Dialogue social sur l'IA : les recommandations que la commission adresse à la DGT

Dialogue social sur l'IA : les recommandations que la commission adresse à la DGT

14.03.2024

Représentants du personnel

Le rapport établi par la commission sur l'intelligence artificielle (IA) installée par Elisabeth Borne en août 2023 a été remis le 13 mars au président de la République. Le document public s'accompagne d'une partie non publique, plus intéressante, destinée à la direction générale du travail (DGT), avec des recommandations détaillées précisant les modalités possibles des mesures envisagées. Y figurent l'idée d'un accord national interprofessionnel (Ani) sur l'IA ainsi qu'une évolution du code du travail en l'absence d'une appropriation par les entreprises de l'information-consultation du CSE sur l'IA.

L'objet du rapport remis hier matin au président de la République est vaste : ses recommandations visent à positionner la France comme un acteur clé en intelligence artificielle (IA), via des mesures favorables à l'innovation et un nouveau compromis sur l'utilisation des données personnelles (lire notre encadré), afin de faire bénéficier l'économie française d'un effet potentiel important sur les gains de productivité. Mais l'idée est aussi de mobiliser le pays via un plan de sensibilisation et de formation, sans oublier l'implication des secteurs de l'éducation et de la santé (*).

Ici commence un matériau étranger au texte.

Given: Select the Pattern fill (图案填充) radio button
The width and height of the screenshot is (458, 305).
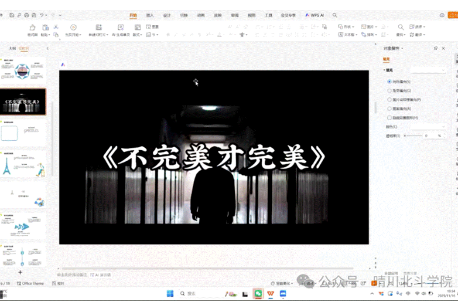Looking at the screenshot, I should click(390, 108).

Le rapport évoque également le dialogue social, parent pauvre actuellement de l'essor des IA génératives dans les entreprises (**), alors même que les spécialistes commencent à s'inquièter des effets possibles sur la santé mentale des travailleurs d'un usage massif de ces technologies, sans parler de l'impact possible sur l'emploi (lire notre article).

 Le droit à l'information et l'avis éclairé des représentants des salariés sont peu mobilisés par les entreprises

 

 

 

Dans son document final de 130 pages, la commission n'enjolive pas le tableau de la situation actuelle :

"La diffusion de l’IA sera un atout clé pour renforcer la compétitivité et l’emploi des entreprises (..) Elle ne se fera pas sans un dialogue social, basé sur la confiance réciproque, l’expérimentation et la co-construction  Pourtant, alors que les effets sur le monde du travail des précédentes vagues numériques sont profonds, les travailleurs et leurs représentants sont aujourd’hui peu associés aux choix technologiques et organisationnels sur les lieux de travail comme au plan national. Le droit à l’information et l’avis éclairé des représentants des salariés sur les transformations au travail sont en pratique peu mobilisés par les entreprises et les administrations  Cela tient à ce que l’intelligence artificielle et le numérique en général sont présentés comme des sujets techniques avant tout, que les travailleurs et les employeurs ont du mal à appréhender  Les acteurs sociaux ne sont pas assez informés ni formés à ces enjeux et à ces outils  Les directions des systèmes d’information (DSI), d’une part, et des ressources humaines et des relations sociales, d’autre part, agissent souvent en silos  La faiblesse de la co-construction peut devenir une source d’inquiétude voire de rejet pour les travailleurs et accroître le sentiment de précarité et la crainte du déclassement".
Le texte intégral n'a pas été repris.